Diversion is Good because:
Resources are finite
The ED’s walls aren’t really rubber
Safety is compromised when pt/staff levels get big
Load sharing, therefore resourse sharing, is more efficient
It gets attention of hospital managers

That last thing cannot be overstated. As much as hospitals gripe over the (very real) monetary losses they take by having an ED, when the ED closes they aren’t happy. I’ve been astonished how beds upstairs can be magically found when the ED closes because we’re holding too many and the inn is full.

Our charge nurses are under a heck of a lot of pressure not to close until the roof caves in. This, despite no increase in resources, just ‘work harder, work faster’. No wonder the nursing burnout rate is high in EM; the same nurse can go work in the ICU and have a stable number of patients.

Our hospital is considering something that shouldn’t be a radical idea: boarding hall patients upstairs, in the ward hallways.
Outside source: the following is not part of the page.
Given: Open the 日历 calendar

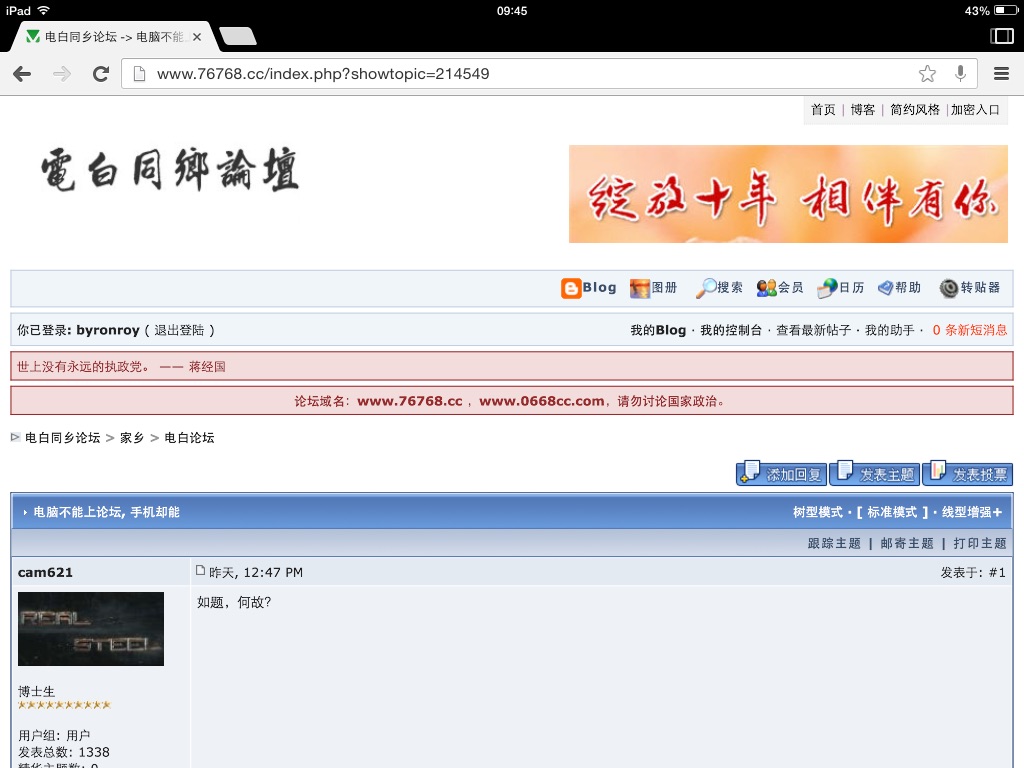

A hall is a hall is the mantra. I hope we try it, as I think it’ll help some.



  1. Nurse Kelley says:

    Many ER nurses will jump for joy to see that first patient go up to a floor hall bed!
    And, yes, you’re right, we’re under intense pressure to stay open at all times. In our present environment, I’m beginning to think there should be NO diversion at all. For anyone in town. That’s what it boils down to anyway. We can hold our own with the best of them (euphemistically known as “flexing up”), as long as everyone else does. It’s when that hospital down the street closes and we get all THEIR patients, too, that we start sinking fast.

  2. True..a hall is a hall…UNLESS it’s the lobby! I kid you not, one day I found two very ill patients post- admission in the lobby outside the gift shop on stretchers!! Guess who went ballistic when told that their “rooms weren’t ready” ? GEEZ.

  3. Should the pre-test probability for ischemia or TB change based on the availability of telemetry or isolation beds? While the pressures of working in the ER are great, patient care should not be compromised. Do I want to be a patient in a four-bed room with another patient who may have pulmonary TB? I support diversion if it means better patient care and safety.